Dorsal habenula: violet; ventral habenula: purple; telencephalon: pink; dorsal thalamus: blue; ventral nucleus of the subpallium: teal; ventral thalamus: green; raphe nucleus (superior raphe: median and dorsal subdivisions): light green; region containing the griseum centrale: orange; region containing the ventral entopeduncular nucleus: peach.
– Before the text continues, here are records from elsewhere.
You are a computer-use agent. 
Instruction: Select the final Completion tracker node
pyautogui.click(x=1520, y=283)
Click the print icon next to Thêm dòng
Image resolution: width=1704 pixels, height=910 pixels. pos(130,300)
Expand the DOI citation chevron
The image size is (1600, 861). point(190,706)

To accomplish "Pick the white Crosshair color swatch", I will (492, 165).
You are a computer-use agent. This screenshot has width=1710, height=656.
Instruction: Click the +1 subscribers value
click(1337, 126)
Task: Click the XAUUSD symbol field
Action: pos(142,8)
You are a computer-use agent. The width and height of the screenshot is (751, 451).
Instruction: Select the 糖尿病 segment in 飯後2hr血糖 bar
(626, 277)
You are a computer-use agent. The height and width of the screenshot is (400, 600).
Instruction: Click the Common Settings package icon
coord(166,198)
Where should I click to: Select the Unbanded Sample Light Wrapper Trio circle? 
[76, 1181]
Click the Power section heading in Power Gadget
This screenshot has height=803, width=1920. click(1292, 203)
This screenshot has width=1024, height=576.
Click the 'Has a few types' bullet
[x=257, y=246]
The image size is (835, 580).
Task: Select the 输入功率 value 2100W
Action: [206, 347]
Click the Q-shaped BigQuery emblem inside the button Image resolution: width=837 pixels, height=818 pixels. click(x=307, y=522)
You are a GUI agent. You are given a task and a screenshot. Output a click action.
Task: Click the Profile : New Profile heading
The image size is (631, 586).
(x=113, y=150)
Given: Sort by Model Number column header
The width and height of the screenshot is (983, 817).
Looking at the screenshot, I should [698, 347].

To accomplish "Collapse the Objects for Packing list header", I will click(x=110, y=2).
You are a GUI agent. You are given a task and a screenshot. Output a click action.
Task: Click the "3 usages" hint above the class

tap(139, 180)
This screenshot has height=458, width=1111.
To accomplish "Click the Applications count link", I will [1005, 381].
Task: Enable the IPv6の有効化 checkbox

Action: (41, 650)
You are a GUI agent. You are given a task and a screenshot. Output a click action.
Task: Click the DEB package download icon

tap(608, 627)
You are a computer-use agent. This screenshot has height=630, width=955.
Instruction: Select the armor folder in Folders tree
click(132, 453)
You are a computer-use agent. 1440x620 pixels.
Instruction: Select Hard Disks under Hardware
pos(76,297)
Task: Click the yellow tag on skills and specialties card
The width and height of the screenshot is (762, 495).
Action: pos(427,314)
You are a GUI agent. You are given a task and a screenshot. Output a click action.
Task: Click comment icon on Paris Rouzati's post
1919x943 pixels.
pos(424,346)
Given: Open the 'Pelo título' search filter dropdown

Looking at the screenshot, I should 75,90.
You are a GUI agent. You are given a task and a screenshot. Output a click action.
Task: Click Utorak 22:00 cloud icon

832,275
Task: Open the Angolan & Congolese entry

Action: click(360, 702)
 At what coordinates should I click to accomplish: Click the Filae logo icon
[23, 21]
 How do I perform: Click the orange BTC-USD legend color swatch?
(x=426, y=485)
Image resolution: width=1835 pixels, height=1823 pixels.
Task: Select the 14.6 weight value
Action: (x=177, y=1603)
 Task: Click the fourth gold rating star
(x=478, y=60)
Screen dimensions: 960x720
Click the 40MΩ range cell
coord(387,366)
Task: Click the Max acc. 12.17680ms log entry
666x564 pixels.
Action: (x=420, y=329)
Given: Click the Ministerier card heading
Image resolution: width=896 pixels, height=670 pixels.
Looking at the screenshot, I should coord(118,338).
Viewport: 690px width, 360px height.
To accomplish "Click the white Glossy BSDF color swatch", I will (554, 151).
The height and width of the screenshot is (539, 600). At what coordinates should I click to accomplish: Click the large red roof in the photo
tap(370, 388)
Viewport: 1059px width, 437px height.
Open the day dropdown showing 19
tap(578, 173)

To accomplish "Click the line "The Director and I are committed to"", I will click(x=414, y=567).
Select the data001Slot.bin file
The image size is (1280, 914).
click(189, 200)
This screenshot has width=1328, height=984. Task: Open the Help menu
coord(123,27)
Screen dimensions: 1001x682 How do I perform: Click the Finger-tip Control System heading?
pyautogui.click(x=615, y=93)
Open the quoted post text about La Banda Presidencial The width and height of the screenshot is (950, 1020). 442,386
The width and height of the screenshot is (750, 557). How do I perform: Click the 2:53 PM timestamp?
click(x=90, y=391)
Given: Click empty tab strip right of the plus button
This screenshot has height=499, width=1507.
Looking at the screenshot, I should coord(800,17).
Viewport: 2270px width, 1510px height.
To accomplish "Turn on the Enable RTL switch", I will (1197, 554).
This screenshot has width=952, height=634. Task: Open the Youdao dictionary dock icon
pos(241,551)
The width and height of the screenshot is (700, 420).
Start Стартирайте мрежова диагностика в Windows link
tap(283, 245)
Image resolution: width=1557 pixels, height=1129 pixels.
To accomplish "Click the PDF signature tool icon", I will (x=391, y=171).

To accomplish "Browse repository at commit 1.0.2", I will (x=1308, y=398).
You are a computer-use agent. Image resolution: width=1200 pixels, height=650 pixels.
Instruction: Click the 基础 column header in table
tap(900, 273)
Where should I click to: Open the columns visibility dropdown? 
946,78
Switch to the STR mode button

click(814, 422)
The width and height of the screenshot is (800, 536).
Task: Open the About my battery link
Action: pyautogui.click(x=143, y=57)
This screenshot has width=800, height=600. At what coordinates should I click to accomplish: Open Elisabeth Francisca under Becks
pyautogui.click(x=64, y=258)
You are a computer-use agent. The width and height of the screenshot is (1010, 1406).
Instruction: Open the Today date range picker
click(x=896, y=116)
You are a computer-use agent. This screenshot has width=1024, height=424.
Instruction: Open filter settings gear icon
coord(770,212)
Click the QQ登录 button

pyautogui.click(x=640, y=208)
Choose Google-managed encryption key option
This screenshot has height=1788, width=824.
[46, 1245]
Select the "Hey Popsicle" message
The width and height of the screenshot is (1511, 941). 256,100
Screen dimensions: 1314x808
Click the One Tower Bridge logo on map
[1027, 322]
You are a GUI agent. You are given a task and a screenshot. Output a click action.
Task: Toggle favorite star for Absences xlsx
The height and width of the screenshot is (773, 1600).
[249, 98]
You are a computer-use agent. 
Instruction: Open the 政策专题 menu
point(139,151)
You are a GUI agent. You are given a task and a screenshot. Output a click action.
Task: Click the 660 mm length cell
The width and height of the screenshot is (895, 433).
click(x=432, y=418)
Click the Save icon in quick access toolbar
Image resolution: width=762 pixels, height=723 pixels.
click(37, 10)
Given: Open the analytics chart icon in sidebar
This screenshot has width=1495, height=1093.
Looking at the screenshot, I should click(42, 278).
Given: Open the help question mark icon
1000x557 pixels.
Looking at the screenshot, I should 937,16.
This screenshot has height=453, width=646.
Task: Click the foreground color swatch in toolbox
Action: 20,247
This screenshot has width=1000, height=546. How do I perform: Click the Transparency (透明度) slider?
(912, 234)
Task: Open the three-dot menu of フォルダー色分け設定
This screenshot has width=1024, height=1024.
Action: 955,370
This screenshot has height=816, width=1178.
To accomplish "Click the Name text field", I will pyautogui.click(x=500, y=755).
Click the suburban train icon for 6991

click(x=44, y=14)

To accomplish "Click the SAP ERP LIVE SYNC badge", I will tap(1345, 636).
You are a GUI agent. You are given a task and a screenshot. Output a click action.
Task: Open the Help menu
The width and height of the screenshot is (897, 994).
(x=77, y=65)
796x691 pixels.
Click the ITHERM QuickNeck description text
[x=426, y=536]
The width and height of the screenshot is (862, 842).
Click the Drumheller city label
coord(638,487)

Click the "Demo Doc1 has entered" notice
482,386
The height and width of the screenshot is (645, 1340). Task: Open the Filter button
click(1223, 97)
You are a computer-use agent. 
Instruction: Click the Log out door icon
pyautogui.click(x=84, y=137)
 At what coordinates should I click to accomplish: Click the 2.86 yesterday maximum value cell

Brainwide Responses to vHb ChR Stimulation, Related to Figure 6

(A) Max-projection of confocal stack of 15 dpf Tg(ppp1r14ab:Gal4-VP16; UAS:ChR2-mCherry;elavl3:h2b-GCaMP6s) (scale bar = 150μm; yellow box demarcates region shown in Figure 6B). (B) The speed of ChR+ fish (blue, n = 9) and ChR– clutch mates (black, n = 16) in response to BC (left) followed by recovery in a visually distinct tank and then two minutes of 460 nm light pulses (20 Hz; 5 ms duration; 1 mW/mm²). ChR+ fish showed a significantly lower movement rate than ChR– fish during the stimulation period (p = 0.0184). (C) Outward photocurrents in an in vivo voltage-clamped mCherry+ vHb neuron from a Tg(dao:Gal4-VP16; UAS:NpHR-mCherry) fish (left) and mCherry– neuron from the same fish (right). Photocurrents were evoked by 2 s of 560 nm continuous light (yellow bars; average response indicated by solid black line; n = 3 pulses for both NpHR+ and NpHR–). (D) The percentage of cells in each fish that showed a significant excitatory (upper) or inhibitory (lower) response in the two seconds following stimulation in ChR+ fish (blue, n = 6) and ChR- fish (black, n = 4) in several regions both ipsilateral to stimulation (left) and contralateral (right). (E) The percentage of cells significantly responding 8-10 s post-stimulation. Error bars and shaded regions are s.e.m. All statistical tests are Student’s t tests unless otherwise indicated (^∗p < 0.05; ^∗∗p < 0.01; ^∗∗∗p < 0.001).